Une comédie noire apocalyptique de Godard oscillant entre politique-fiction et poésie surréaliste.

Week-end

Paris puis Seine et Oise, 1967. Corinne et Roland, couple désuni mais avide, se rendent en voiture chez les parents de Corinne, dont le père agonise, dans l’intention de négocier son héritage avec sa future veuve. Mais des accidents de la route, souvent sanglants, ainsi que diverses étranges rencontres (avec Saint-Just, Joseph Balsamo, Emily Brontë lisant une page du logicien romancier Lewis Carroll) les retardent considérablement. Enfin arrivés à destination et faute de tomber d’accord sur le montant de l’héritage, ils assassinent la veuve. Alors qu’ils reviennent sur Paris, ils sont pris en otage par le Front de Libération de Seine et Oise, composé de hippies armés vivant dissimulés dans une forêt marécageuse : ils tuent Roland et convertissent Corinne à l’anthropophagie.

Week-End (France 1967) de Jean-Luc Godard est un de ses meilleurs titres. Il ressort de plusieurs genres : fantastique apocalyptique, parabole philosophique de politique-fiction, militantisme gauchiste (son aspect satirique et provocateur style « Hara-Kiri » demeure savoureux, le reste a, en revanche, très mal vieilli).
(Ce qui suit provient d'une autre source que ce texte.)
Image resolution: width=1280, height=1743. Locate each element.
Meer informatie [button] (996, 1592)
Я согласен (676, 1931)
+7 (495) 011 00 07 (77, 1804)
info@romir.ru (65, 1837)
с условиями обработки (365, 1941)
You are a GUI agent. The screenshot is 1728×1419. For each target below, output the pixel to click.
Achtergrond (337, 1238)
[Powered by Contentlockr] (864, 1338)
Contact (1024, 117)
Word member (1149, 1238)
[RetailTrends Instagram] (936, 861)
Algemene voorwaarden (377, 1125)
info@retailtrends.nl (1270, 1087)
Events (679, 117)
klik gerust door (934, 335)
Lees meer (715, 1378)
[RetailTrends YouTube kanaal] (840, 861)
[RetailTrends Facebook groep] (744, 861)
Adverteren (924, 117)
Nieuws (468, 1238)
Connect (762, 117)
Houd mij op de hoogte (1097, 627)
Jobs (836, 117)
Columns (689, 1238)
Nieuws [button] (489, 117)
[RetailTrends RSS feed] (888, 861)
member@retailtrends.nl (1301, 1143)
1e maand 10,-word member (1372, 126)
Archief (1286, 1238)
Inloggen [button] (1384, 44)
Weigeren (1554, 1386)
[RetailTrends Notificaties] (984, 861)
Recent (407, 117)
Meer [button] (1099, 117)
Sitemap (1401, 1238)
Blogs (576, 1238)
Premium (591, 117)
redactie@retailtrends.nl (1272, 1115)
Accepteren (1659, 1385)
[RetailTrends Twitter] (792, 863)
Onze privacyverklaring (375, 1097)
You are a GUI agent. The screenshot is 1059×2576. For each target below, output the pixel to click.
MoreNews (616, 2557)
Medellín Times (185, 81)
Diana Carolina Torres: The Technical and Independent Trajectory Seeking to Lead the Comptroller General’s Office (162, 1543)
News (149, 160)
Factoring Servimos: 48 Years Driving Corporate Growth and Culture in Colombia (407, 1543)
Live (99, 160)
Ce mélange aboutit à un surréalisme virulent, inégal mais oscillant entre cauchemar, pochade et poésie pure. C’est, avec Alphaville (Fr.-Ital. 1965), l’autre long métrage de Godard relevant franchement du cinéma fantastique, qu’il soit à tendance science-fiction (1965) ou politique-fiction (1967). Les meilleurs moments de Week-End sont ceux de la première partie apocalyptiques où le couple croise des cadavres sanglants et des vivants d’une violence absurde et démesurée, dépeignant une normalité devenue folle le long des routes françaises d’un futur plus ou moins proche. Il faut dire que le thème était sociologiquement d’actualité (1).

Week-end

Le montage est divisé en amples plans-séquences (parmi lesquels un travelling souvent considéré comme « le plus long de l’histoire du cinéma » mais il faudrait vérifier plus avant dans l’histoire du cinéma des origines muettes à nos jours, avant de le qualifier ainsi) parfois brusquement interrompus par des panneaux écrits distillant plaisanteries ou allusions diverses : un d’eux arbore tranquillement le titre du roman Lumière d’août de William Faulkner sans qu’on en distingue vraiment la raison : « par plaisanterie ou par erreur » comme disait Lovecraft de la création du monde ? Week-End est sophistiqué, expérimental mais demeure assez clair et fluide pour que le spectateur le moins prévenu s’immerge dans ce nouveau monde insolite, cruel, drôle et parfois fantastique. On y lit, à haute voix ou en voix-off, divers auteurs (une constante chez Godard dont le cinéma est un cinéma des images mais aussi des écrits, lus ou montrés) : un discours révolutionnaire de Saint-Just (joué par Jean-Pierre Léaud qui tient un autre rôle, contemporain, quelques séquences plus loin !), un des Chants de Maldoror de Lautréamont, d’autres encore. Corinne raconte par exemple (d’une manière froide et peu concernée) à son amant une rencontre érotique provenant de l’Histoire de l’oeil de Georges Bataille.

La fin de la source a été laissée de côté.